Pres. Obama: ‘The Time Has Come to Pass Comprehensive Immigration Reform’

By Morgan Korn

President Barack Obama laid out his ambitious agenda for the next four years Tuesday night, calling on Congress to raise the minimum wage, reform the nation’s tax code, tackle climate change and gun control and submit a budget proposal that responsibly addresses the nation’s fiscal situation. Whether or not these initiatives become law depends on whether Obama can convince Republicans to follow his economic and social policy roadmap. The president may have an easier job of building support for his plan to overhaul the country’s immigration laws. Republicans applauded loudly as Obama delivered his remarks on immigration during the State of the Union address.

Related: There's No Money for the President's Economic Proposals: Former CBO Director Douglas Holtz-Eakin

“Our economy is stronger when we harness the talents and ingenuity of striving, hopeful immigrants,” Obama said. “And right now, leaders from the business, labor, law enforcement, and faith communities all agree that the time has come to pass comprehensive immigration reform.”

Obama showed his commitment to comprehensive immigration reform last night, says Edward Alden, a senior fellow at the Council on Foreign Relations and author of The Closing of the American Border: Terrorism, Immigration, and Security Since 9/11. The president will push Congress to draft new immigration laws by this Spring, says Alden.

Last November’s presidential election could be the reason why Republicans have had a change of heart when it comes to immigration. Seventy-one percent of Latinos supported President Obama over Republican presidential nominee Mitt Romney.

“Republicans were chastened by their losses in November and how poorly they did among Hispanic voters,” Alden notes. “There is a desire on both sides of the isle to move forward with this.”

The Republicans’ recent attitude shift toward immigration reform has made Alden optimistic that a deal will get done. But he argues that lawmakers need to change their approach to immigration reform. Focusing the nation’s resources on securing the U.S.-Mexico border should not be the center of new immigration policy, Alden says.

“The numbers of people trying to enter illegally are the lowest we’ve seen since the early 1970s,” he points out. “There are some parts of the border where [border] patrol agents are making 3 to 4 arrests a year. There’s just nobody coming across in those areas.”

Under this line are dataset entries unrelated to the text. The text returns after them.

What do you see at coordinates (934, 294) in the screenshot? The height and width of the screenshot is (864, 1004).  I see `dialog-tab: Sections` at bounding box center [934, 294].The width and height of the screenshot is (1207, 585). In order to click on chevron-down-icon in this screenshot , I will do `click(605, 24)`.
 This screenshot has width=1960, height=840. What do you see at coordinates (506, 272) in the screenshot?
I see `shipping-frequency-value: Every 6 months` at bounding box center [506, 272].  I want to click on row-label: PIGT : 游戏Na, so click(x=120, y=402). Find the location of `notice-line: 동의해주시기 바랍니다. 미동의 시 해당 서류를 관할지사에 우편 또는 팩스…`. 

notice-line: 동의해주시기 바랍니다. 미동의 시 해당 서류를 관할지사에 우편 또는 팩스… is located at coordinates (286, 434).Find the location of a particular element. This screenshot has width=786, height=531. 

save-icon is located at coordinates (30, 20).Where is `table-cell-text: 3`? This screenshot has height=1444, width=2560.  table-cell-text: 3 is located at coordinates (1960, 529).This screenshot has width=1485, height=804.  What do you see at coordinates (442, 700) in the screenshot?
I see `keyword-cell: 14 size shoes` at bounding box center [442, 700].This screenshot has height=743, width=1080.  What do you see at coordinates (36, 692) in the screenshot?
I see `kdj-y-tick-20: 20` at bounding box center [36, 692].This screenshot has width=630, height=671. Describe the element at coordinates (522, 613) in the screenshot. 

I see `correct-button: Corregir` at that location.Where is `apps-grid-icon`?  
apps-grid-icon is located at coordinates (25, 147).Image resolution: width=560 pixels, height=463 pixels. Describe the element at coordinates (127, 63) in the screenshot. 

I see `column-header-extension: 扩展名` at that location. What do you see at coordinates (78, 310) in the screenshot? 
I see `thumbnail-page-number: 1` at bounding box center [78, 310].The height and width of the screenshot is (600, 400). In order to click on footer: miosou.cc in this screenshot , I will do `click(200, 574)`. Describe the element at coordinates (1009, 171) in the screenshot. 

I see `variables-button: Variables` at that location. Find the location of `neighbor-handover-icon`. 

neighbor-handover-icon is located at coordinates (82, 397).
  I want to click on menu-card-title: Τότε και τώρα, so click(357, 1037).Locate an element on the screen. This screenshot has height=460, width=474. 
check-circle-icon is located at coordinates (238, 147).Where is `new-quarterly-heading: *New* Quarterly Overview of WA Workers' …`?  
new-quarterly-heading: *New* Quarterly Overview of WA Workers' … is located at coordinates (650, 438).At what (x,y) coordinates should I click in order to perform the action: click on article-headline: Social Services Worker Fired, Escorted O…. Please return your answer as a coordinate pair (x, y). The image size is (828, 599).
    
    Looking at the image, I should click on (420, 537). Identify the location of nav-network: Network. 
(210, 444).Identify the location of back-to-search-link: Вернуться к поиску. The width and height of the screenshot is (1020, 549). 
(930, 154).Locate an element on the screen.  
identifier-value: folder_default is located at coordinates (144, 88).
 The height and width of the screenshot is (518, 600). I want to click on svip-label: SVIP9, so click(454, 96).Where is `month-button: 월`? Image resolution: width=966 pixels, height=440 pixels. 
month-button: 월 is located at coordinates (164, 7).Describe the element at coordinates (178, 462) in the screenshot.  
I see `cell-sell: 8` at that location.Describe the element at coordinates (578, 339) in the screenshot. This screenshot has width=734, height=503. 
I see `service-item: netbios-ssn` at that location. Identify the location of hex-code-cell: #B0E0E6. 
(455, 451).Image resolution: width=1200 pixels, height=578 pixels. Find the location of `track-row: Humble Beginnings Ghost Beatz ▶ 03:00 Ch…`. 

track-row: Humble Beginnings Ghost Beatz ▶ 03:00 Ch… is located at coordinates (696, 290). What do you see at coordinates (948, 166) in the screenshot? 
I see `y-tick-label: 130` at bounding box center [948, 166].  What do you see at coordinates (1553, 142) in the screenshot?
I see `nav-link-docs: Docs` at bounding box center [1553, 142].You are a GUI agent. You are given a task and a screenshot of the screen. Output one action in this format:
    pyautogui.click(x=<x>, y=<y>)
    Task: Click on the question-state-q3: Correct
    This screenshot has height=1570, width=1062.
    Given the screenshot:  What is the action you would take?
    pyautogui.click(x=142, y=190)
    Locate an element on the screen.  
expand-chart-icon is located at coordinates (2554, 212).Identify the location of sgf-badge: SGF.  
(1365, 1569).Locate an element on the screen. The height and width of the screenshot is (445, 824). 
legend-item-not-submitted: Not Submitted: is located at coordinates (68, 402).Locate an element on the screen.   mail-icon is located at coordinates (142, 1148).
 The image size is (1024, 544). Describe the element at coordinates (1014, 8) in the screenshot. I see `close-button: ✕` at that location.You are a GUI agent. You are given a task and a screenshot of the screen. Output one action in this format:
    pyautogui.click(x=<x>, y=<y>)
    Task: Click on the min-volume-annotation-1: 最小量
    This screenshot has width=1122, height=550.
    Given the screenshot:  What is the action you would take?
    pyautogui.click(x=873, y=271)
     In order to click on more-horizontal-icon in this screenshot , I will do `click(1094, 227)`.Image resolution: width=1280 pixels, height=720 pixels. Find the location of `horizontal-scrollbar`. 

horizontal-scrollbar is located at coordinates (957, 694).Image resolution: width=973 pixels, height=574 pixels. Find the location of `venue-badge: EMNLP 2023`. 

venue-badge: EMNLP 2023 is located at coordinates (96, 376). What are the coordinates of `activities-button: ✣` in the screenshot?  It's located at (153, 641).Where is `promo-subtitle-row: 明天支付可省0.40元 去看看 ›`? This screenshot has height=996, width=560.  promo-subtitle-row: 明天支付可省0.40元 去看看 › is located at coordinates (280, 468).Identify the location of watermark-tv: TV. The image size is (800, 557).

According to the Migration Policy Institute, the U.S. government spent nearly $18 billion on immigration enforcement in fiscal 2012 -- approximately 24% more than combined FY 2012 budgets of the FBI, Drug Enforcement Administration, Secret Service, U.S. Marshals Service and Bureau of Alcohol, Tobacco, Firearms and Explosives. Morever, immigration enforcement spending has totaled nearly $187 billion in the 26 years since the passage of the Immigration Reform and Control Act. There are also a larger number of individuals detained every year in the immigration detention system (just under 430,000 in fiscal 2011) than there are serving sentences in federal Bureau of Prisons facilities.

Related: The Dollars and Sense of Immigration Reform

“It’s not about spending more but about spending money wisely,” Alden says. “It’s about looking for problem areas on the border. It’s about doing a much better job of tracking people who overstay visas. Not just more fencing and more border patrol agents. We’ve done that for 20 years now."

Airtight U.S. borders are just one part of an immigration proposal promulgated by a bipartisan Senate group that includes Sens. John McCain (R-Ariz.), Marco Rubio (R-Fla.), Charles Schumer (D-N.Y.) and Robert Menendez (D-N.J.).

The group’s plan also requires the implementation of a strong employment verification system that employers would use to verify a worker’s immigration status. Undocumented workers would also have to pay back taxes and a fine before legalization would be approved. These demands should not deter undocumented workers for applying for citizenship, Alden says.

“The undocumented live every day in the fear of arrest and deportation,” he notes. “I think they will jump at that opportunity.”